Stored data entries

----------

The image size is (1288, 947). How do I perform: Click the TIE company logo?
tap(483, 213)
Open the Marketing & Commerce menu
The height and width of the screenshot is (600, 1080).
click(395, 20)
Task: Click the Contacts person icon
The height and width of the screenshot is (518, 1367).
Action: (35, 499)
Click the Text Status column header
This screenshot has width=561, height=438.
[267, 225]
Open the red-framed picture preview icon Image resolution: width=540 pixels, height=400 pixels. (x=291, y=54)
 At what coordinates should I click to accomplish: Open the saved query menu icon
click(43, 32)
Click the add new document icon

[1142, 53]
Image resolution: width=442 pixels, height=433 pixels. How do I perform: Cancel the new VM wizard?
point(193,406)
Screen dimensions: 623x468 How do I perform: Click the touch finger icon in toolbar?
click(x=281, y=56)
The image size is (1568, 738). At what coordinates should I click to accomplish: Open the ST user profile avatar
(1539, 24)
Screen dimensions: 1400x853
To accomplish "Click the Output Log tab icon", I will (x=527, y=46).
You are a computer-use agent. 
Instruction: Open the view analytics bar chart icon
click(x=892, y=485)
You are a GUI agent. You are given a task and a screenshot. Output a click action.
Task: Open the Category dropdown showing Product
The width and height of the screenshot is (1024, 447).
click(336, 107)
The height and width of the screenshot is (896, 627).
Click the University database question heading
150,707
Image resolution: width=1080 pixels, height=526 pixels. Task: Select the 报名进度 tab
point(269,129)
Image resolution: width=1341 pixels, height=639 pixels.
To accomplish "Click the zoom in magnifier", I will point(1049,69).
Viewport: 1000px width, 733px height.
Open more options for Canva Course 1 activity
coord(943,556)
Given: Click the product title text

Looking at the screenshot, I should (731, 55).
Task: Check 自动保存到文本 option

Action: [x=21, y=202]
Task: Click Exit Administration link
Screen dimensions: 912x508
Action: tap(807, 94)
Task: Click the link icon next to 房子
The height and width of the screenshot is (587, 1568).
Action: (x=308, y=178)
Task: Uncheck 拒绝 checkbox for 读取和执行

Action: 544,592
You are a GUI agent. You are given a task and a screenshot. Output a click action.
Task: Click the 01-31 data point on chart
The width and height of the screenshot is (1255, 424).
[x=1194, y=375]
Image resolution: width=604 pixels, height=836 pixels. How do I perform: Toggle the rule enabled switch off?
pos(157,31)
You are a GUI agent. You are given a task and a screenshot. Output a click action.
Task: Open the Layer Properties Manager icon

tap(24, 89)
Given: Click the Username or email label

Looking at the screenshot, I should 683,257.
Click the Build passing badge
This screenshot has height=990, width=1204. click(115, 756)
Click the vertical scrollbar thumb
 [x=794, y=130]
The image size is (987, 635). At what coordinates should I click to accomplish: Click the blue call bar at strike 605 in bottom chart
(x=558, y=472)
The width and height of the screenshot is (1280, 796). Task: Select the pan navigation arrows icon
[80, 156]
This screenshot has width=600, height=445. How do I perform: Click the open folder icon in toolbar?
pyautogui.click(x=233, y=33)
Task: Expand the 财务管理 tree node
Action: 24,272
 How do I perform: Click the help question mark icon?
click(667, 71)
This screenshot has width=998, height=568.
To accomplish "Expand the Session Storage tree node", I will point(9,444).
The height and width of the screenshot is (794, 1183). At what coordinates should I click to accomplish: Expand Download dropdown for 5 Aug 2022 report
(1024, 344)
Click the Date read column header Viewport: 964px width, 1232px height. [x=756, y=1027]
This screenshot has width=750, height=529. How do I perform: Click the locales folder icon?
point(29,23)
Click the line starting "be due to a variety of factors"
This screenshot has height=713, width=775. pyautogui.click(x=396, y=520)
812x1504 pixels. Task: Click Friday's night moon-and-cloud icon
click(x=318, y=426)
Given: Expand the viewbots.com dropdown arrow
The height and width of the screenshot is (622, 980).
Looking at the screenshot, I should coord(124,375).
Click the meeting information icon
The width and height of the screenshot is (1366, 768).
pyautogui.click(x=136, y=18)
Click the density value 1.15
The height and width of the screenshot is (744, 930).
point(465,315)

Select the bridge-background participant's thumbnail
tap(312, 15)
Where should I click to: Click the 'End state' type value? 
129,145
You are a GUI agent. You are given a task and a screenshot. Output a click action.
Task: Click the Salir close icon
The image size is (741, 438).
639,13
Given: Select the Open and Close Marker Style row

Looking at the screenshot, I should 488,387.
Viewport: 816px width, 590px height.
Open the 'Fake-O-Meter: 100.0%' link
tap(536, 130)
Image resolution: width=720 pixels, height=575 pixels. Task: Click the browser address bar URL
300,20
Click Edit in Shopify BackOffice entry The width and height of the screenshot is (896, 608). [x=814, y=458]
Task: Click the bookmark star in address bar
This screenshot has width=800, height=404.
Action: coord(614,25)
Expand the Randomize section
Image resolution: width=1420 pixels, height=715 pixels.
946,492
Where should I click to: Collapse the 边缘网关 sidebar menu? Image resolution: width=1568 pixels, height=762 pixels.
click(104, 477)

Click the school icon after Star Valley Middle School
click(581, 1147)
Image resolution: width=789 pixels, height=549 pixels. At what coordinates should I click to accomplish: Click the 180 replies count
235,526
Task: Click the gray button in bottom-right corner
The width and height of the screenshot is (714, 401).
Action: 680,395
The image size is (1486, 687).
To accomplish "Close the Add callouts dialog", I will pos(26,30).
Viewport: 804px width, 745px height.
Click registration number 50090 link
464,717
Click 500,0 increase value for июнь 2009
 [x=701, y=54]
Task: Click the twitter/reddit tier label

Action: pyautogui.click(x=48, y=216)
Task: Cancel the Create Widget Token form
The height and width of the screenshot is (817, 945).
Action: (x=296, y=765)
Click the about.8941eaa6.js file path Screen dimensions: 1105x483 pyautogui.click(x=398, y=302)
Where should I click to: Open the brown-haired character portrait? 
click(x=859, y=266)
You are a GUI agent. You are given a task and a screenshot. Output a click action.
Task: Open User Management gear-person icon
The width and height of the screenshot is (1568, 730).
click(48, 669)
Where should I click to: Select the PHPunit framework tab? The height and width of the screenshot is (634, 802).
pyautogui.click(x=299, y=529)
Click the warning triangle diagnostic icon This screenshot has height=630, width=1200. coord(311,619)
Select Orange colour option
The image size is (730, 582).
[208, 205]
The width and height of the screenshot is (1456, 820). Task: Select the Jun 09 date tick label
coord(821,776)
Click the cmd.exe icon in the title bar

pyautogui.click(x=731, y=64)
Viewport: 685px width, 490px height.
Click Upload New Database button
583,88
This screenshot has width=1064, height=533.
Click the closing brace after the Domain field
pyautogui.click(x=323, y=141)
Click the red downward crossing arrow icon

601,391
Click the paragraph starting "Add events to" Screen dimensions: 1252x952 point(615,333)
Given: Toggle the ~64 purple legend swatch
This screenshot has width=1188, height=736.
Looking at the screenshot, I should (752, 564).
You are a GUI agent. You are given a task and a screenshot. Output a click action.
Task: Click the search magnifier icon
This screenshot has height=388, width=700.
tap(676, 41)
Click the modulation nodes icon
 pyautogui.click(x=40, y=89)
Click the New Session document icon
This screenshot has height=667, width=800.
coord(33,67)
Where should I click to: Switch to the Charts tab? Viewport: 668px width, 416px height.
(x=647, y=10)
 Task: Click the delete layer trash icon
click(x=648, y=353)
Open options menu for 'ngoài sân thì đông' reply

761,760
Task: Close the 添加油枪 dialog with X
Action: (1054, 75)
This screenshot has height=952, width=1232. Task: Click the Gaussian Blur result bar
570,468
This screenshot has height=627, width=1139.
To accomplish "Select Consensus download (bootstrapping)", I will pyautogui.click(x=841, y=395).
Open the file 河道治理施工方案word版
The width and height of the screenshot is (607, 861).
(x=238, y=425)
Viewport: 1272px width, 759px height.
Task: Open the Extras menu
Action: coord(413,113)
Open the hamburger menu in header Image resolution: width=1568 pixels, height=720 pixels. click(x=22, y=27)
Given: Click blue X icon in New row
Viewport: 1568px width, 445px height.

----------

- [How to complete this task] If a line falls between the first line of the records and the line containing "Open the red-framed", inclusive, repeat it exactly; leave out all others.

- [Finished exercise]
The image size is (1288, 947). How do I perform: Click the TIE company logo?
tap(483, 213)
Open the Marketing & Commerce menu
The height and width of the screenshot is (600, 1080).
click(395, 20)
Task: Click the Contacts person icon
The height and width of the screenshot is (518, 1367).
Action: (35, 499)
Click the Text Status column header
This screenshot has width=561, height=438.
[267, 225]
Open the red-framed picture preview icon Image resolution: width=540 pixels, height=400 pixels. (x=291, y=54)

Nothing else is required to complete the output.